Em relação aos desafios de se inserir na profissão sendo mulher, algo pouco comum, Sueli tem orgulho de sua trajetória, e diz que as mulheres podem estar em todos os lugares.

Atualmente, ela trabalha com mais dez homens no Cemitério Municipal, mas conta que os problemas não passam de contratempos puramente profissionais. E quando foi convidada para o emprego, Sueli disse que seu perfil mais rígido foi benéfico para a relação com os demais.

“Na minha família, mulher sempre só nasceu pra ficar ali limpando.

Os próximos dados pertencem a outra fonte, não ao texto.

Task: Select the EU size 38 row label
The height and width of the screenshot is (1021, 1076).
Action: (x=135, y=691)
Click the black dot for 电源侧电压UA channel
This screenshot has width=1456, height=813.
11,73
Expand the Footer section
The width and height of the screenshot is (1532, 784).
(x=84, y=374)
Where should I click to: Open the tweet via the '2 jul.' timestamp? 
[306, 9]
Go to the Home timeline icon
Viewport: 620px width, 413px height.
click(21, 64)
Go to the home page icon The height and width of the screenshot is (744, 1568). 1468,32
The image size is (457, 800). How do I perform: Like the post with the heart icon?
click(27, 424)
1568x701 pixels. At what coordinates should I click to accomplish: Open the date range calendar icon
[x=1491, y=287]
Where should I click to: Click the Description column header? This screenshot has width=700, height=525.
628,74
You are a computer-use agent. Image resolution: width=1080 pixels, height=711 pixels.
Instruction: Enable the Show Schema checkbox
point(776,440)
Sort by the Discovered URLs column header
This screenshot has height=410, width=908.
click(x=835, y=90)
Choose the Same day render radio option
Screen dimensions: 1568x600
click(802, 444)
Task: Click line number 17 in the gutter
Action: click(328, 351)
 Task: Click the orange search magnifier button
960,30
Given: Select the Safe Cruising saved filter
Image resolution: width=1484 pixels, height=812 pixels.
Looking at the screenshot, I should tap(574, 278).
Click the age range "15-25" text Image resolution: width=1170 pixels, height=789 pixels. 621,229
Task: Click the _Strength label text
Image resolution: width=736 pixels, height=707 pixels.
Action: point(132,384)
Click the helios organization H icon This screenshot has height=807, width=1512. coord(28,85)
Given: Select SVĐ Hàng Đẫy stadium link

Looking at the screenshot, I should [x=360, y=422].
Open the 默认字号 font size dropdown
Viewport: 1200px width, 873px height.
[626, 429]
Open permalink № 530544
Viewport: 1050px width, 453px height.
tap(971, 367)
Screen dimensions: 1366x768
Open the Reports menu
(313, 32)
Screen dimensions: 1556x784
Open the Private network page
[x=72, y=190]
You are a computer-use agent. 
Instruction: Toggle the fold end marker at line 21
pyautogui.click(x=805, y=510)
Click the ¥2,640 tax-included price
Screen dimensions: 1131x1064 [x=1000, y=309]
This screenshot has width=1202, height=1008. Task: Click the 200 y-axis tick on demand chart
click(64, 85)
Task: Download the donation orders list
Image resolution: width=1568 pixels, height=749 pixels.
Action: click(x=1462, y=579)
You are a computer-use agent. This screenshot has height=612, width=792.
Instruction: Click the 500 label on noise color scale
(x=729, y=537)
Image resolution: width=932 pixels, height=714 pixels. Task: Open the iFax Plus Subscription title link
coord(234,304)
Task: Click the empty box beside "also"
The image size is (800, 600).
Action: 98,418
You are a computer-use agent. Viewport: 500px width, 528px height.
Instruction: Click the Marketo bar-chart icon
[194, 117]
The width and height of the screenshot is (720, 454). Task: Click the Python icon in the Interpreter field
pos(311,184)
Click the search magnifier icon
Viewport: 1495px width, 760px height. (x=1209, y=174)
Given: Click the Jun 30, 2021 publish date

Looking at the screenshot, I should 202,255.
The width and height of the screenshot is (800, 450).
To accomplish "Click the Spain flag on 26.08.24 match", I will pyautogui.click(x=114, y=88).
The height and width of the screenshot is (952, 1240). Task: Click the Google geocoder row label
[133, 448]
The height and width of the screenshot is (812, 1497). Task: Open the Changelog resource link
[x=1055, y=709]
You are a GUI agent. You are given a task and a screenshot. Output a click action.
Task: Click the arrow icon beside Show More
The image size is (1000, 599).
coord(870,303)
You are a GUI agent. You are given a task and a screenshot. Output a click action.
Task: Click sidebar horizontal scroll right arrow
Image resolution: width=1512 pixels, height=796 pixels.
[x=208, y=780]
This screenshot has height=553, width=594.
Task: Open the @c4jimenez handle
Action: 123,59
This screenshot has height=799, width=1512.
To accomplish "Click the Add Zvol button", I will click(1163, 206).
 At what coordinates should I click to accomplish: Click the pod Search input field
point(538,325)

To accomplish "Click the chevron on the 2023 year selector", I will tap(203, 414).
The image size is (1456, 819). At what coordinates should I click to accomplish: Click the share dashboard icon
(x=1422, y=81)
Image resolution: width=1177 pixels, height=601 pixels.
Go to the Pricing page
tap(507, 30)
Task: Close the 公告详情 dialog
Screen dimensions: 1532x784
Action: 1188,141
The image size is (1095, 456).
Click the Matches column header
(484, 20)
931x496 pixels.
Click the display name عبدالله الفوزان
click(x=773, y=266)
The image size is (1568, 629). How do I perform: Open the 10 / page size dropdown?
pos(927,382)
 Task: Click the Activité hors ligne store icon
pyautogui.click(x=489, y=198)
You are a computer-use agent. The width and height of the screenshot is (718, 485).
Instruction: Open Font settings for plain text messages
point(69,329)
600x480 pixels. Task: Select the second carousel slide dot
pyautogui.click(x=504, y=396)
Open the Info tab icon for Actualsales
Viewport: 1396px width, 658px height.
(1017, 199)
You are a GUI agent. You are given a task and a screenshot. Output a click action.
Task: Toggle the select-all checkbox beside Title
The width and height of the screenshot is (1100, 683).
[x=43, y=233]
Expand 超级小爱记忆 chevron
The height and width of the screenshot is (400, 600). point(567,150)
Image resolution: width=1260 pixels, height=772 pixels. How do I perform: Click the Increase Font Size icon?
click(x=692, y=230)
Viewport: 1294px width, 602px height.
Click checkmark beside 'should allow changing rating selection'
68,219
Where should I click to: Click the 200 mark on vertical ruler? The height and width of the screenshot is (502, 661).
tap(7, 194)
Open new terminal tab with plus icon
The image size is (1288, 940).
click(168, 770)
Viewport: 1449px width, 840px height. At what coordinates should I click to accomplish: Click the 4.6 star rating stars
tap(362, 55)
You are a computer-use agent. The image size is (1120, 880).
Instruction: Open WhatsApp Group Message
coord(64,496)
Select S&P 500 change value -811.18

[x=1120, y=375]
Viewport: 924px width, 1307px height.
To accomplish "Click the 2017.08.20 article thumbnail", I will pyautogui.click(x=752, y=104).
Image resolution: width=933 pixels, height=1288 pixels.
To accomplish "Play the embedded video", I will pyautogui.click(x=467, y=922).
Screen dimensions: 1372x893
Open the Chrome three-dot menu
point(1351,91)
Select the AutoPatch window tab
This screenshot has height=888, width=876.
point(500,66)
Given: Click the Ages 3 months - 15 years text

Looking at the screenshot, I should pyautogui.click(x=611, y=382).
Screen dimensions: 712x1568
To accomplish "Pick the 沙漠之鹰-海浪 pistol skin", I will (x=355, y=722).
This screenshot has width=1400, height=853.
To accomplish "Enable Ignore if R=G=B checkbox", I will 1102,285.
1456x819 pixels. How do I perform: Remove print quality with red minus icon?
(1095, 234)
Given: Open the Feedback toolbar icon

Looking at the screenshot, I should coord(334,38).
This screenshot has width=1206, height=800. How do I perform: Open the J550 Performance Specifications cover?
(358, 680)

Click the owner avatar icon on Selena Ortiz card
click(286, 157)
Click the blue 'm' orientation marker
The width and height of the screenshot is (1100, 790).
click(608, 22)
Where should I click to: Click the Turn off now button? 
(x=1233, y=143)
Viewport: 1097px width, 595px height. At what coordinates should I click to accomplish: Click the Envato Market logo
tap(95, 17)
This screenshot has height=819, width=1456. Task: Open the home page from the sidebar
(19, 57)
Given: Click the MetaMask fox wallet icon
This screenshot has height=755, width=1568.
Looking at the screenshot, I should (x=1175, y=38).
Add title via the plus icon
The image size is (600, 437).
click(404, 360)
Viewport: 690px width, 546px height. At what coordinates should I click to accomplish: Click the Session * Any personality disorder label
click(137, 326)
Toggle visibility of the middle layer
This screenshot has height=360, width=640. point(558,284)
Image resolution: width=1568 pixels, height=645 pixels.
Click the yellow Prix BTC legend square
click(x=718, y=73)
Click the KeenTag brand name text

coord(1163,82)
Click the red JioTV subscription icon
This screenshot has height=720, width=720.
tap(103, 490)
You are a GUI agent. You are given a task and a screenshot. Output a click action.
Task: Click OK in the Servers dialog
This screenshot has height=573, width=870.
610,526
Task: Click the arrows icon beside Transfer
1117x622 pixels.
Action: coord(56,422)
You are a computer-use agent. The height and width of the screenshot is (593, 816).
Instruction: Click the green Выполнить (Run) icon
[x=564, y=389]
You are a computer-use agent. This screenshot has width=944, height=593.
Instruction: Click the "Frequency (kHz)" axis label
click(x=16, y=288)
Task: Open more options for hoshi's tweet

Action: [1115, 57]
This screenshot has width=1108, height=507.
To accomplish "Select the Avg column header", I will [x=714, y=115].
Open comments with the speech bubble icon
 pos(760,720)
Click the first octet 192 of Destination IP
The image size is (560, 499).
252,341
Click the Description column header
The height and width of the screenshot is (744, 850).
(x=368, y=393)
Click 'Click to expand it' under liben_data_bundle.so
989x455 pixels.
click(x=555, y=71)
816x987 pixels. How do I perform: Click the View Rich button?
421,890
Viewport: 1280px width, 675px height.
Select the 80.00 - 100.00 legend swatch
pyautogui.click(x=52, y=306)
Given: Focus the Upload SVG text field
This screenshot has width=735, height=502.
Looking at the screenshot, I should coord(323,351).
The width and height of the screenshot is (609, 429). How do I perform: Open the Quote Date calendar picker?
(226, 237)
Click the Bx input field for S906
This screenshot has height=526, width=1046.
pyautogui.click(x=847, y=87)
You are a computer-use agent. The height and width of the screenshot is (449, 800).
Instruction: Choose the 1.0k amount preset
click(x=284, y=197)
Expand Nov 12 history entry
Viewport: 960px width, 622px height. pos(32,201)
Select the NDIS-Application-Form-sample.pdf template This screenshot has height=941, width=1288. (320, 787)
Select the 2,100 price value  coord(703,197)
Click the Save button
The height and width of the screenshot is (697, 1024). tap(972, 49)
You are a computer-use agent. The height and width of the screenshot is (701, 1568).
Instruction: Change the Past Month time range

E até meus filhos ficam bastante orgulhosos [de mim]. Porque eu sozinha, são dez homens, só eu de mulher no meio, não é fácil, mas a gente vai impondo respeito, vai se colocando e mostra que a mulher pode estar em qualquer lugar, onde ela quiser. [Antes de mim] Teve uma moça, e por isso que eles me chamaram, porque ela estava sendo bem ‘pisoteada’. Mas daí o pessoal falou ‘você é meio rígida assim, meio bruta né, de repente os meninos vão ver que mulher também tem a mesma capacidade de um homem’. Se ela [a mulher] quiser trabalhar, ela trabalha, faz o serviço dela bem feito e às vezes até melhor [que o homem], né?”

A servidora pública explica que nunca teve problemas no trabalho simplesmente por ser mulher, e que debate com os demais colegas de ‘igualdade para igualdade’.

Para o gerente do Cemitério Municipal de Maringá, Carlos Parolin, Sueli é uma excelente funcionária, que não deixa nada a desejar em relação aos sepultadores homens.

“A Sueli hoje é considerada junto com os rapazes aí no mesmo nível. Se eu tivesse mais pessoas como ela para trazer eu traria, porque ela é ‘pau para toda obra’. Ela é convocada e trabalha sábado, domingo, feriado, o que precisar ela vem. É uma servidora muito boa, porque o próprio contribuinte, ou as próprias pessoas que precisam do serviço que ela executa, elogiam muito ela”, afirma Carlos.

Carlos também analisa a situação da contratação de Sueli como uma questão de prestígio às mulheres, na medida em que se faz uma inclusão necessária no mercado de trabalho.

O gerente da época acatou [a contratação de Sueli] porque tinha saído uma [sepultadora], então deram a oportunidade, até por uma questão de prestigiar as mulheres da Prefeitura. Eu acho que é uma questão de inclusão. Não é só homem, não é um serviço só de homem mesmo, ? Não precisa ser. E a gente está muito contente com ela, porque ela é realmente é uma ‘baita’ servidora”.